Le motoriste Cummins teste un moteur de poids lourd à hydrogène, Renault Trucks développe le sien avec l’Institut Français du pétrole des énergies nouvelles (IFPEN), Airbus a annoncé un avion à hydrogène pour 2035, qui pourrait être entraîné par une turbine à gaz modifiée. Autant d’annonces qui suggèrent que le bon vieux moteur thermique n’est pas mort, et qu’il a même, en décarbonant son carburant, un rôle à jouer dans l’atteinte des objectifs de neutralité climatique du transport longue distance d’ici 2050.
« Brûler l’hydrogène directement dans les moteurs thermiques »
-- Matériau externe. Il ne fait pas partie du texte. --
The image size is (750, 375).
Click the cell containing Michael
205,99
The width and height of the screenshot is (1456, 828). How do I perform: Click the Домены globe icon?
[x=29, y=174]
L’hydrogène, molécule dense en énergie, peut en effet être produite de façon « propre » par électrolyse de l’eau, avec de l’énergie d’origine renouvelable ou nucléaire. Quant aux batteries électriques, qui constituent désormais la voie royale pour décarboner les voitures individuelles, elles manquent d’autonomie sur le segment des véhicules lourds : « Des batteries peuvent alimenter des bus ou des fourgons de livraison en ville qui récupèrent l’énergie au freinage et qui peuvent se recharger fréquemment. Mais pas un poids lourd, qui même avec les superchargeurs de 350 kW devrait passer plus d’une heure en recharge tous les 300 km », expose Gaétan Monnier, directeur du Centre de résultats transports à l’IFPEN. Dans le cadre de sa « stratégie de l’hydrogène pour une Europe climatiquement neutre » de 2020, l’Union européenne a ainsi validé l’objectif des industriels de faire rouler d’ici 2030 cent mille camions à l’hydrogène décarboné, sur les 3 millions de camions qui parcourent l’Europe. « Initialement, l’objectif était de consommer cet hydrogène dans des piles à combustible, système qui produit de l’électricité pour alimenter ensuite un moteur électrique. Mais l’idée de brûler l’hydrogène directement dans des moteurs thermiques connaît un regain d’intérêt depuis quelques années chez les chercheurs et les industriels », souligne le spécialiste.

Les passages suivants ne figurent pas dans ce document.